Investors in co-living properties in the city may also have to wait a while for their returns. Ollie has raised at least $17 million since it launched in 2012, including a Series A funding round in 2018 that involved the investment arm of the Moinian Group.
But the co-living startup’s slow growth speaks to the time it takes to acquire and renovate rental apartments in New York.
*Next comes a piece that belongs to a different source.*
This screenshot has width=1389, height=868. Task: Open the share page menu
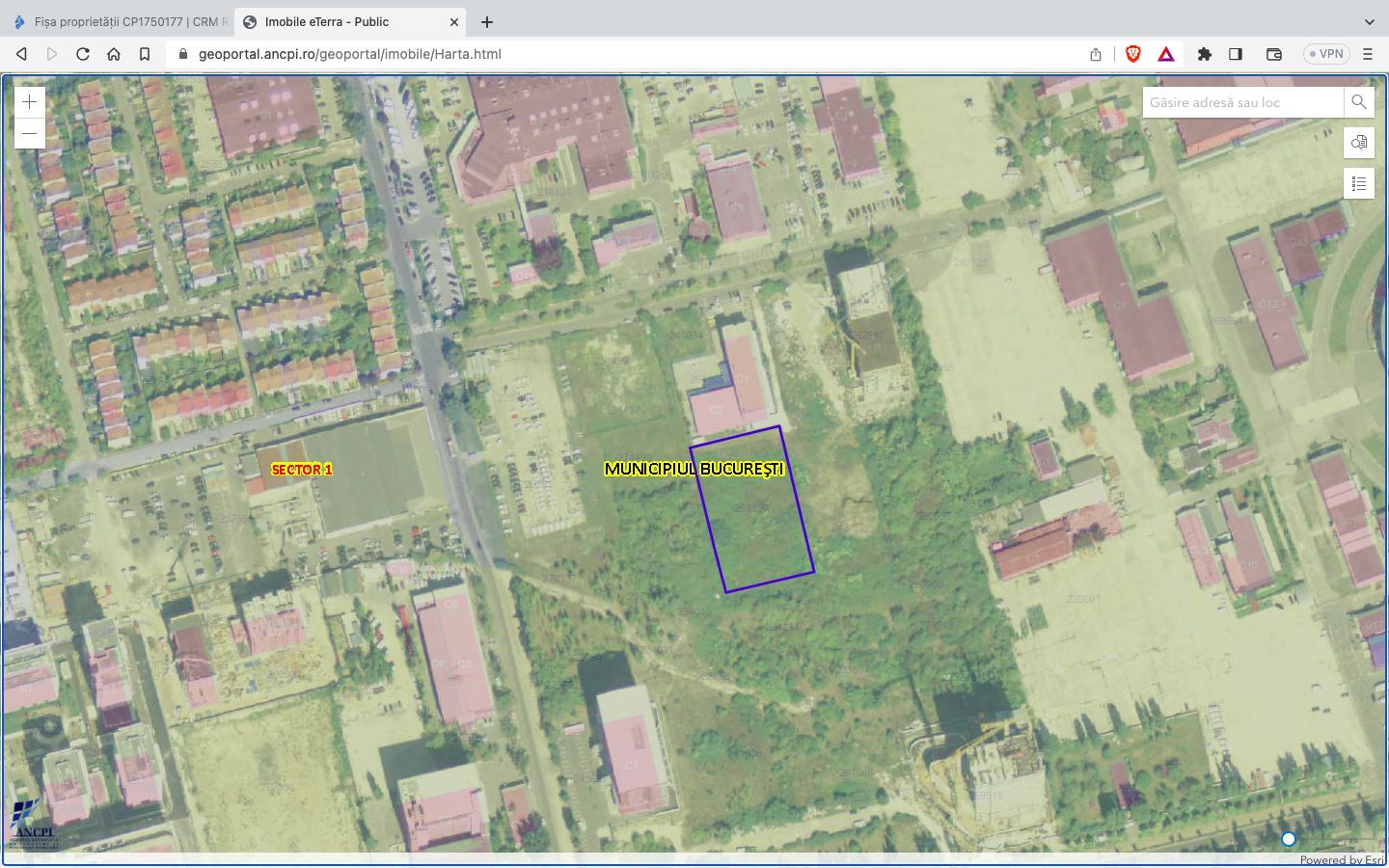(1096, 54)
Ollie is now managing the bottom half of Simon Baron’s Alta rental complex, a 467-unit development on Northern Boulevard in LIC. But the project took four years to develop — a potential warning sign to investors eager to reap the rewards from co-living’s rise.
“It’s got a number of challenges,” said Zillow senior economist Grant Long. “The co-living trend is asking renters to make a different set of trade-offs. But we are seeing real strength in the rental market right now, and there is a lot of money to be made for companies to take advantage of that.”
Some co-living companies claim to have quicker turnarounds.
New York-based Roomrs, a membership co-living service, now has 400 rooms in 160 apartments throughout Brooklyn and Manhattan. Unlike Ollie, Roomrs does not lease out entire chunks of buildings, and instead furnishes apartments for rent so tenants can take residence within five days.
In a Roomrs pitch deck presented to landlords and shared with TRD, the company states that customers stay for an average of 7.9 months at a mean price of $1,577. Founded in 2017, Roomrs has since raised $2.4 million in venture funding.
Merchant, who started the Collective as a London School of Economics student in 2010, said co-living buys something that can’t fit into a pitch deck or a deal sheet.
“We’ve had people that at one point were in a really bad place in their life, almost suicidal, and have come to live in the Collective and gained that sense of purpose,” he said. “They have turned things around completely. Real estate is a vehicle through which we see that.”